- Records shown
§

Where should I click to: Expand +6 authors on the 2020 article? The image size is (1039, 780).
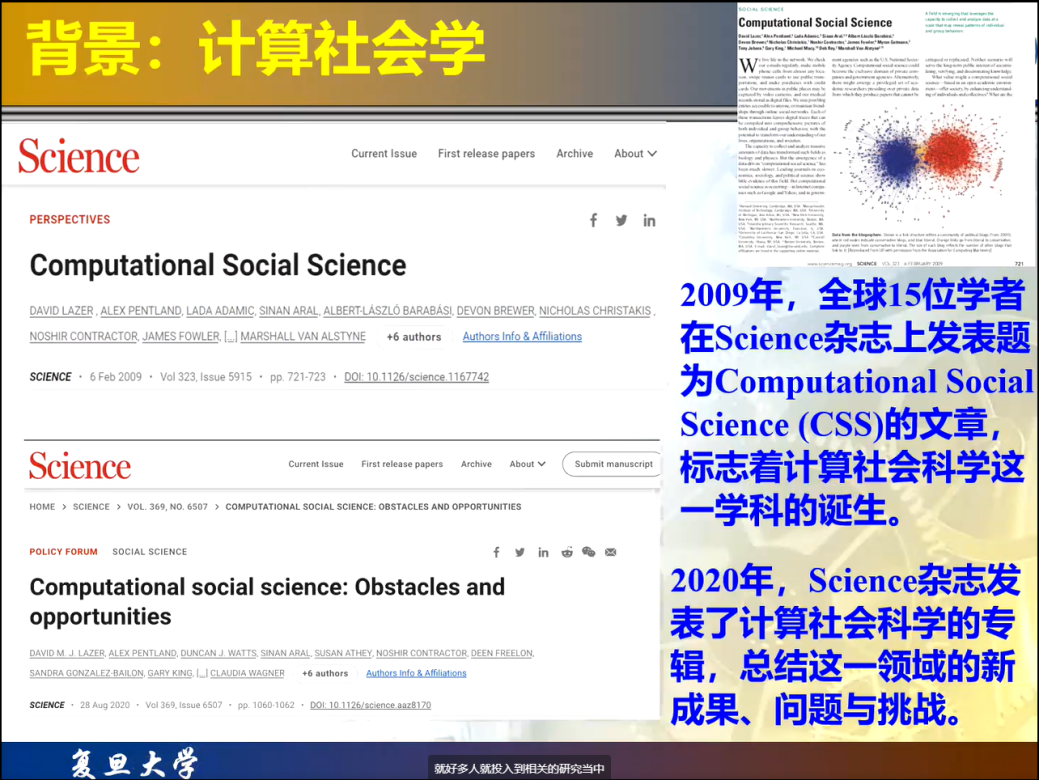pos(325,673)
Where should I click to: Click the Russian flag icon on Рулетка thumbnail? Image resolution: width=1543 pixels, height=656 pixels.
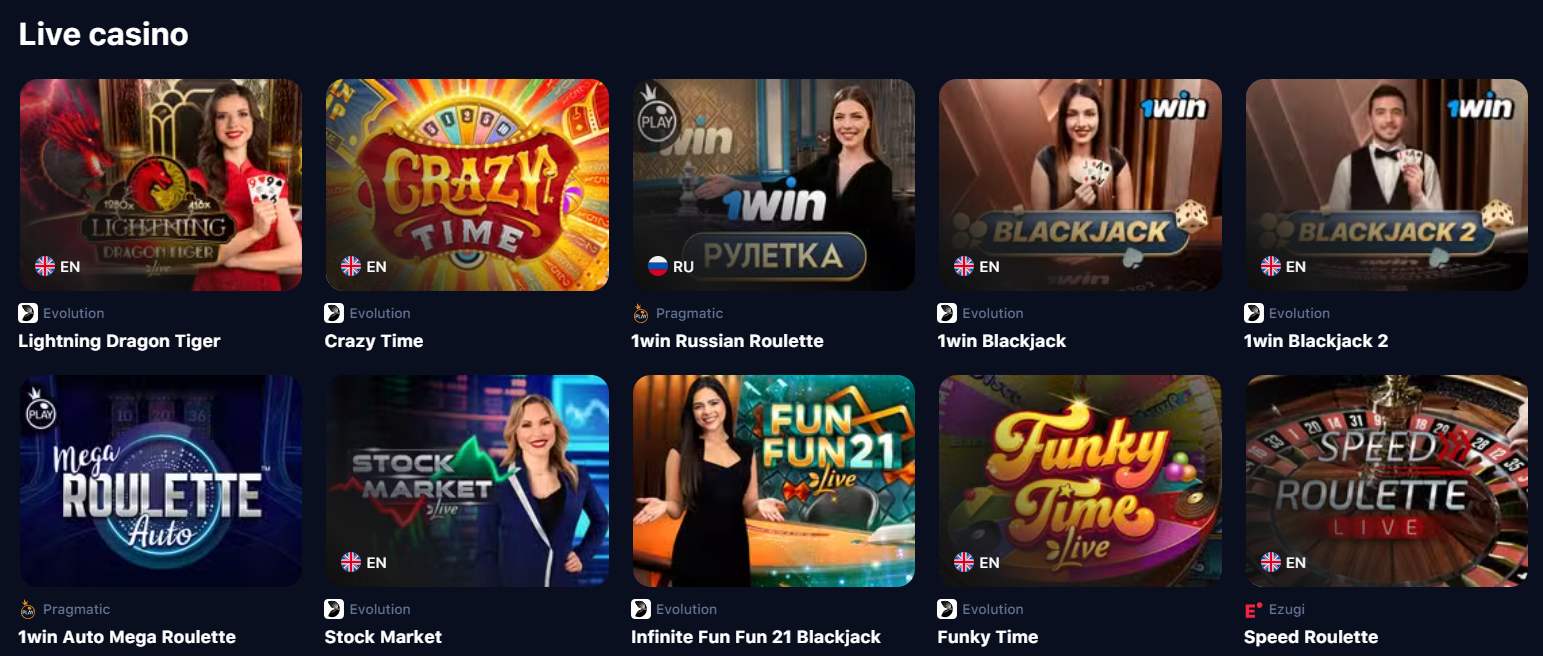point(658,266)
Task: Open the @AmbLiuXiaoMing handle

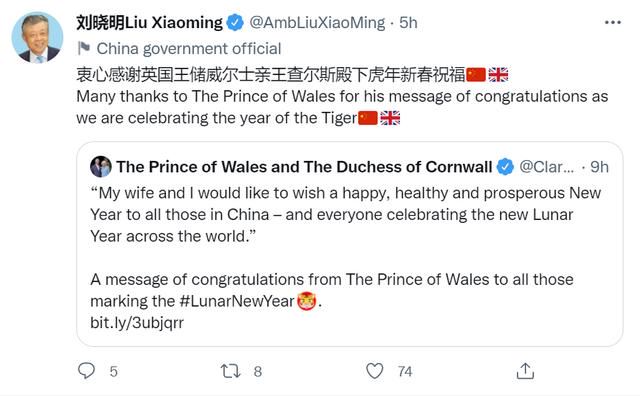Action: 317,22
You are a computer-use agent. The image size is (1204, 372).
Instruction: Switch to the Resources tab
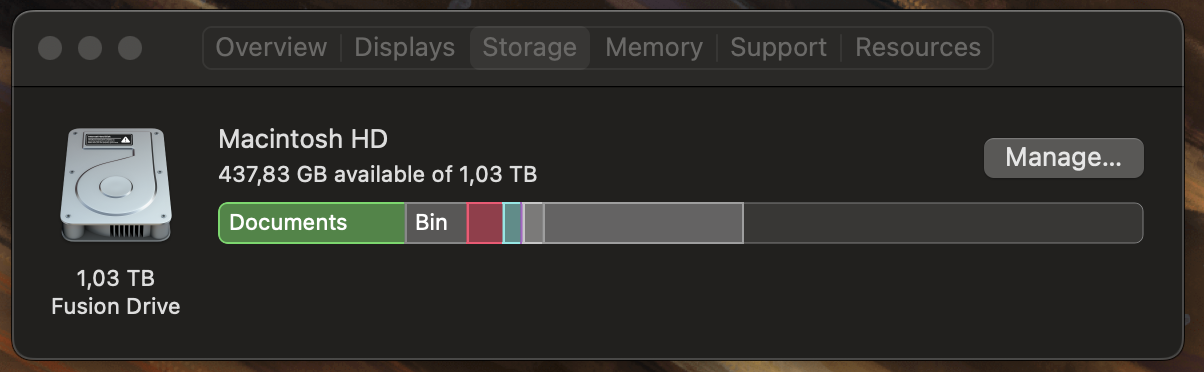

§

- Task item
Only the text is to be copied: please reproduce the records exactly and drop the pictures.

- Answer
Where should I click to: Expand +6 authors on the 2020 article? The image size is (1039, 780).
pos(325,673)
Where should I click to: Click the Russian flag icon on Рулетка thumbnail? Image resolution: width=1543 pixels, height=656 pixels.
point(658,266)
Task: Open the @AmbLiuXiaoMing handle

Action: 317,22
You are a computer-use agent. The image size is (1204, 372).
Instruction: Switch to the Resources tab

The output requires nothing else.